European political parties can use this money to finance "campaigns conducted by the political parties at European level in the context of the European Parliament", although the money cannot be used to fund national candidates or parties, according to the rules.

Mr Ganley said Libertas's application for funds was filed earlier this month and was still under consideration by the parliament but he saw no reason for it to be rejected.

"People have had no complaints about the Yes campaign using taxpayers' money to support the Lisbon Treaty in Ireland," said Mr Ganley, who added that Libertas would bring a truly EU-wide debate to next year's European elections for the very first time.

Libertas needs to prove that it has garnered the support of elected politicians (national, regional or MEPs) in at least one quarter of the 27 member states to be eligible for funding, which is ultimately supplied by European taxpayers.

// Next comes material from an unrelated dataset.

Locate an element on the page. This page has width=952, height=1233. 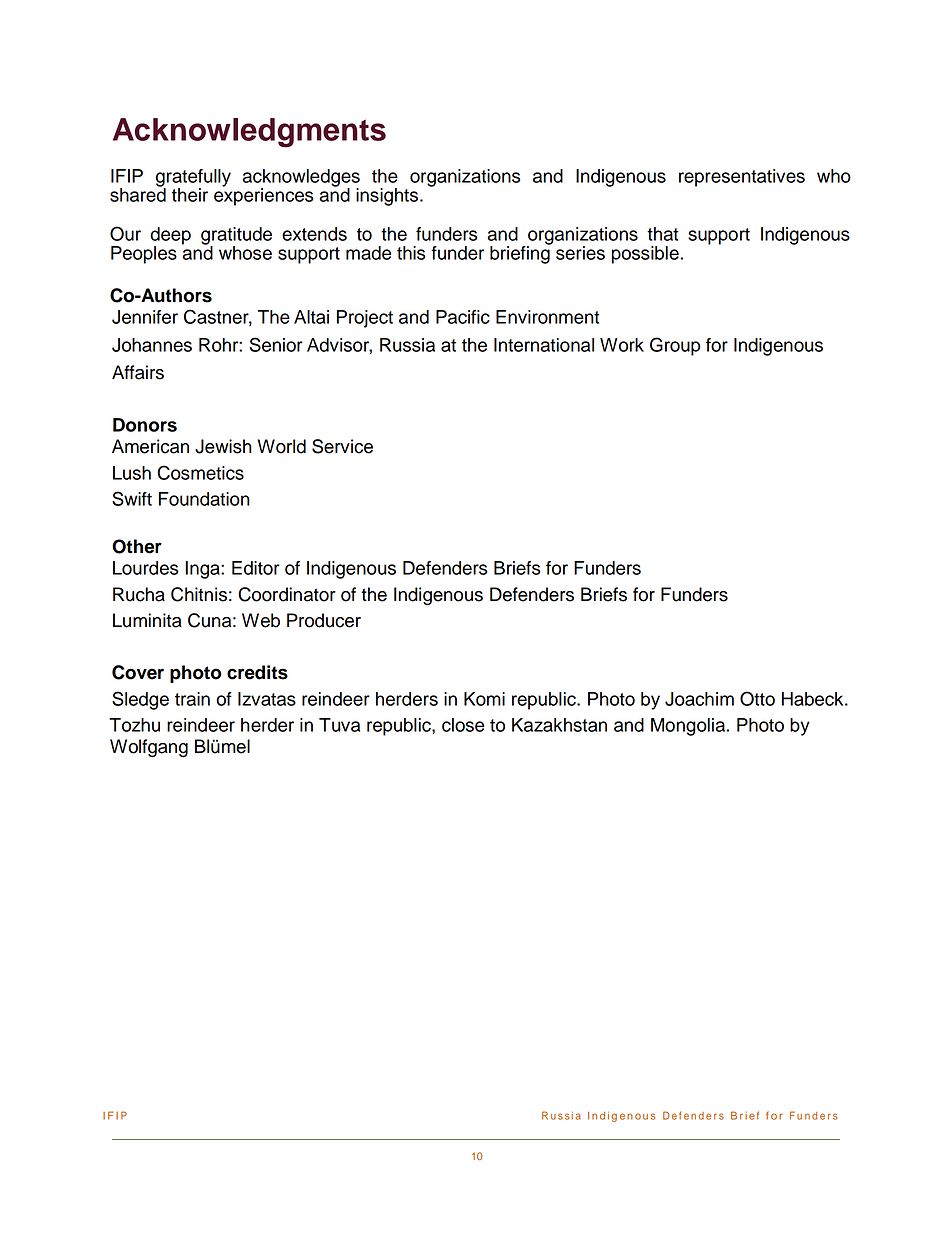
Pacific is located at coordinates (463, 317).
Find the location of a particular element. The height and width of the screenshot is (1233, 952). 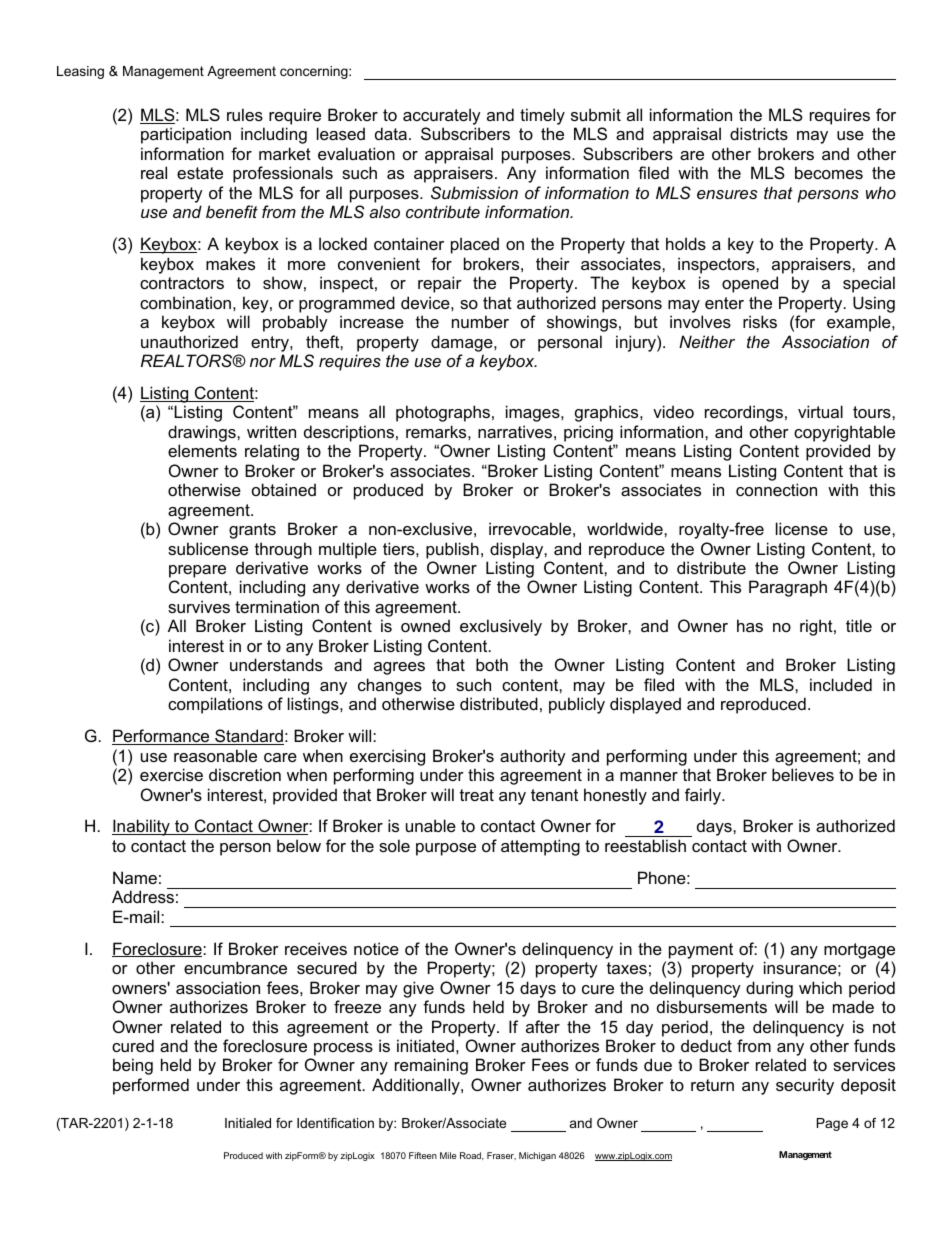

participation is located at coordinates (186, 135).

If its application is accepted by the bureau of the parliament it will get a slice of the €17 million along with the 10 existing European-established political parties and related foundations.

Mr Ganley said Libertas had attracted enough signatures of support from elected representatives to qualify for the funds. But he refused to name any of the elected representatives that had agreed to support Libertas's application for the EU funding.

The application for EU funds is likely to cause consternation among pro-Lisbon MEPs such as Green MEP Daniel Cohn-Bendit who called for Mr Ganley's links to the US military to be investigated following the defeat of the Lisbon Treaty in the referendum in Ireland.